Poetry Break

Poetry Break

Poetry should make you feel uncomfortable. Push you to your limits, hold mirror to your soul. Question your beliefs. It should make you think. And Helly Shah’s poem, “What Society Says to Men,” does exactly that for me.

“I always felt like men were born with sense of entitlement to this world,” Helly Shah states early in her poem. It’s both correct and grossly misinformed. Yes, men have it easier than women. But both men and women have to live up to some insane standards in society. The only exception is, the majority of men’s standards are self-inflicted.

Men are more than likely to get a raise or a promotion in the workplace than a woman who has proven to be better skilled. But men are also more likely to commit suicide.

And it’s easy to blame feminism, but feminism doesn’t calculate into a man’s suicide. Nor does it calculate into the idea that men don’t cry. That is a myth created by men, propagated by men, instilled by men.

And the thing that gets me the most is that men don’t see it. Instead, they flood into the comment section of Helly Shah’s poem and bark out comments like, “[F]eminists should take note; THIS IS what a strong woman looks like,” while ignoring that the statements quoted by Helly Shah has been quoted by every feminist in the movement.

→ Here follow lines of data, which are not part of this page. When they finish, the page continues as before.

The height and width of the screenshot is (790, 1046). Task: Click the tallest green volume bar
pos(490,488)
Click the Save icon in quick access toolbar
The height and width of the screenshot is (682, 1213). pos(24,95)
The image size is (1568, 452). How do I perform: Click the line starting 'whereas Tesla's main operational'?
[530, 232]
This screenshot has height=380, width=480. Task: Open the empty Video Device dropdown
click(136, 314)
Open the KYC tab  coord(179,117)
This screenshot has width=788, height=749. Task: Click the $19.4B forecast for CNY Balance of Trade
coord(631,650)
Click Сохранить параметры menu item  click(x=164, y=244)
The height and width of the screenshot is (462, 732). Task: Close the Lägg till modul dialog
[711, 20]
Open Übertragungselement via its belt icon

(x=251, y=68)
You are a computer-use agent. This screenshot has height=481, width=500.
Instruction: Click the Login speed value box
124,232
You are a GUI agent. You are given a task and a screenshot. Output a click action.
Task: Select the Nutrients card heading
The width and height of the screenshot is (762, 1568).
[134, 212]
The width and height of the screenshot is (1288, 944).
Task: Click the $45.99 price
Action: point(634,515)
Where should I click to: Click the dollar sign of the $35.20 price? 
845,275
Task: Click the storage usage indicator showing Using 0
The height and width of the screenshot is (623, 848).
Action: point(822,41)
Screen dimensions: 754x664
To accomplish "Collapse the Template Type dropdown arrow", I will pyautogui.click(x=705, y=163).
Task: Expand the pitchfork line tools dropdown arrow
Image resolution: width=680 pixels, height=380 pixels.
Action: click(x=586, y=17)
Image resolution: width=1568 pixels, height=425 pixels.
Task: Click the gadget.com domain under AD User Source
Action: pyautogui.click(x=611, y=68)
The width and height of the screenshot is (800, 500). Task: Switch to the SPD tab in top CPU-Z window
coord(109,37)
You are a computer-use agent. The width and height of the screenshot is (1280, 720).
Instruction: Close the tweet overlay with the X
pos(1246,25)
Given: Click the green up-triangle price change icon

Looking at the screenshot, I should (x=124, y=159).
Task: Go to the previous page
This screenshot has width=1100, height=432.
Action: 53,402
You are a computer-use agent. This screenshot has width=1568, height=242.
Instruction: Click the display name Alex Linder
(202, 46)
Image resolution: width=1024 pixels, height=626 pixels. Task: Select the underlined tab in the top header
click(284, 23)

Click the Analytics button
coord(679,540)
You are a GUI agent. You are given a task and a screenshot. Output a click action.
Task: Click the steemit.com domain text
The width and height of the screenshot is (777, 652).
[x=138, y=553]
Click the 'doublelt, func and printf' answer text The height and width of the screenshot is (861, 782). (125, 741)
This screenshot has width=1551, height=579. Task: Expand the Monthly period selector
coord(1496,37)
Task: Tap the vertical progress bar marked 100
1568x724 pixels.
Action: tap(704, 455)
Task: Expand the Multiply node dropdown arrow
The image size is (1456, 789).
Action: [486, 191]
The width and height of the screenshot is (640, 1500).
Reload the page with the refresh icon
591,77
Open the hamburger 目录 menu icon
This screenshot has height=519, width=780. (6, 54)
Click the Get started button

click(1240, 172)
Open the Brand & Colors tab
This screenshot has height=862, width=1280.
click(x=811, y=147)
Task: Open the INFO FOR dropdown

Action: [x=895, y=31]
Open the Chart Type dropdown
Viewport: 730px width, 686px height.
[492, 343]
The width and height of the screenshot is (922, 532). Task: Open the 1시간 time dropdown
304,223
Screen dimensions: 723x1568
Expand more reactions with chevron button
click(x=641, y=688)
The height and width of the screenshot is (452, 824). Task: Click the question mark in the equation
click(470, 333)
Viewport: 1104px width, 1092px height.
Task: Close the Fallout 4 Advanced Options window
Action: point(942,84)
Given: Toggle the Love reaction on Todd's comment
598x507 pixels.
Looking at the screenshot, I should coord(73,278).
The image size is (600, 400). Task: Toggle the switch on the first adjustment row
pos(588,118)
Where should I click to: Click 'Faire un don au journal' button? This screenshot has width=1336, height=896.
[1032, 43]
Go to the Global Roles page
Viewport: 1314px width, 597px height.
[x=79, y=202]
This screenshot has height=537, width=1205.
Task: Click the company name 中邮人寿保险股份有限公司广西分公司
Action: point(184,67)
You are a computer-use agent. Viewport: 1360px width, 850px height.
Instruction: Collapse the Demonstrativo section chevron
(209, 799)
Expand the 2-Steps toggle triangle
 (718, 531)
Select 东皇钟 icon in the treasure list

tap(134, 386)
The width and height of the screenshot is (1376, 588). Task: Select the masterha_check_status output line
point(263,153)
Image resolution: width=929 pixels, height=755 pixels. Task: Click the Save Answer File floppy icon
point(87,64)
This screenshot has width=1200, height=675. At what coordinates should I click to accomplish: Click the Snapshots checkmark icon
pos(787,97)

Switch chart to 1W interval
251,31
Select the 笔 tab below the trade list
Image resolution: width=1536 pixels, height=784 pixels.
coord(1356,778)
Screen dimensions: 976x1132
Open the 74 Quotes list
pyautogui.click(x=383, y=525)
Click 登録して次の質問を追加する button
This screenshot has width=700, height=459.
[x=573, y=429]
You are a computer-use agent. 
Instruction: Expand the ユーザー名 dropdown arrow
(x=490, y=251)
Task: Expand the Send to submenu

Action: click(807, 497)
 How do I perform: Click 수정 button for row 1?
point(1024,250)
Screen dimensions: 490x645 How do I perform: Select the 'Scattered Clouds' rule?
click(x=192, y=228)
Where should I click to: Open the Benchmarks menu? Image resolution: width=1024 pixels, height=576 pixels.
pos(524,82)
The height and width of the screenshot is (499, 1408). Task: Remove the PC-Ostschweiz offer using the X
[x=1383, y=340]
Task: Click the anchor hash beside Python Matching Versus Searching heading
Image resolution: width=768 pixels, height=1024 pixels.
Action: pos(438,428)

“So don’t get me wrong. This is not a debate about feminism or a million other isms,” Shah states, concluding her poem. And yet men’s right activists have crowned her queen of their movement, not realizing that it’s groups like them that place the burden on men.

3. Be a man.
Said the father who was never there.
Said the alcoholic uncle who couldn’t stop staring at the blouse of his neighbor’s daughter.
Be. A. Man.
What an ideal to set for the 13-year-old boy
who is shaving his nonexistent moustache
who is experimenting with the protruding parts of his body
who is so awkward to be around numbers of the opposite sex
who is struggling to be a teenager in the first place!